Question

During an investigation, a student burns magnesium to form magnesium oxide. The starting mass of magnesium is measured as 21.3 g.
2Mg( s)+02( 8) - 2MgO( s)
If the student recovers 30.2 g of magnesium oxide, what is the percent yield? (atomic mass of magnesium = 24.3 amu)

Answer 1

Answer:

Percentage yield = 85.2%

Explanation:

Given data:

Mass of Mg = 21.3 g

Actual yield of MgO = 30.2 g

Percentage yield = ?

Solution:

Chemical equation:

2Mg + O₂ → 2MgO

Number of moles of Mg = mass/molar mass

Number of moles of Mg = 21.3 g / 24.3 g/mol

Number of moles of Mg = 0.88 mol

Now we will compare the moles of MgO with Mg.

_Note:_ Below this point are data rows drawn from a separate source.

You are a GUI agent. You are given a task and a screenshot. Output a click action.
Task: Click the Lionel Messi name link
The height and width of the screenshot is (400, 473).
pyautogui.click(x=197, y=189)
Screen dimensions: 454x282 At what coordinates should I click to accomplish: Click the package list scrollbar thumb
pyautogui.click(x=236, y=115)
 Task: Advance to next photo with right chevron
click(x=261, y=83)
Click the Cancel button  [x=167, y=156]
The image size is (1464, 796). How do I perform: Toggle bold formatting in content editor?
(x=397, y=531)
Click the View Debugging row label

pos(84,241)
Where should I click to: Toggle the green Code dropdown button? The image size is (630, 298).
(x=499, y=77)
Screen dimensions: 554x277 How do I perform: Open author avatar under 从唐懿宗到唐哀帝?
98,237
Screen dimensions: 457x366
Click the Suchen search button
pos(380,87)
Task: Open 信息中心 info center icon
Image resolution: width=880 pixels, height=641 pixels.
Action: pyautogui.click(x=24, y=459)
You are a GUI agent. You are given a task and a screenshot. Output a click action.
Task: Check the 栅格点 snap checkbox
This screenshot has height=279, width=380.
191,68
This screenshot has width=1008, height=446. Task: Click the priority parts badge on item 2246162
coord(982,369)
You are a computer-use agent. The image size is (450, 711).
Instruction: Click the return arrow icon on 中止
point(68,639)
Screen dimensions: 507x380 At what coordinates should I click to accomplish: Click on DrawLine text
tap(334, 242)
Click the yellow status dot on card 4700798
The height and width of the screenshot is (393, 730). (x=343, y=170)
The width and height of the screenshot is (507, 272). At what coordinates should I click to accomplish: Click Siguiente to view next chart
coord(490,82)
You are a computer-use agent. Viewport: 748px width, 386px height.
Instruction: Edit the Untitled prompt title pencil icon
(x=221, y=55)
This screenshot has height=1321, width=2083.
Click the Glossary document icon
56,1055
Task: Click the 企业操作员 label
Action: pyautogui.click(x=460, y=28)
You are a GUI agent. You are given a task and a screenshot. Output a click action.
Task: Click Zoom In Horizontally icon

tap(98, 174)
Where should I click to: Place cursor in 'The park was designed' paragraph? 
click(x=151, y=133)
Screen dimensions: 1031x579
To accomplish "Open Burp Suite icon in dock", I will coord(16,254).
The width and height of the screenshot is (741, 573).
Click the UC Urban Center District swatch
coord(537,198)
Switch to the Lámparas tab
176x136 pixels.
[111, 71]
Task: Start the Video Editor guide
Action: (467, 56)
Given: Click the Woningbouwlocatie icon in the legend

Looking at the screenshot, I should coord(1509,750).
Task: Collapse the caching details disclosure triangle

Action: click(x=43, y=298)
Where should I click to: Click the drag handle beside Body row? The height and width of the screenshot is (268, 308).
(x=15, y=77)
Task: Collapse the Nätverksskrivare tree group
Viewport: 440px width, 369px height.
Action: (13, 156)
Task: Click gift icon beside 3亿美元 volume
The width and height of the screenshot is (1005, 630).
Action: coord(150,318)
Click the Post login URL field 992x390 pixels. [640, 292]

                 Mg           :               MgO

                 2               :               2

                0.88             :             0.88

Mass of MgO:           

Mass of MgO= moles × molar mass

Mass of MgO= 0.88 mol × 40.3g/mol

Mass of MgO =  35.46 g

Actual yield of MgO = 30.2 g

Percentage yield:

Percentage yield = Actual yield/theoretical yield × 100

Percentage yield = 30.2 g/ 35.46 g × 100

Percentage yield = 85.2%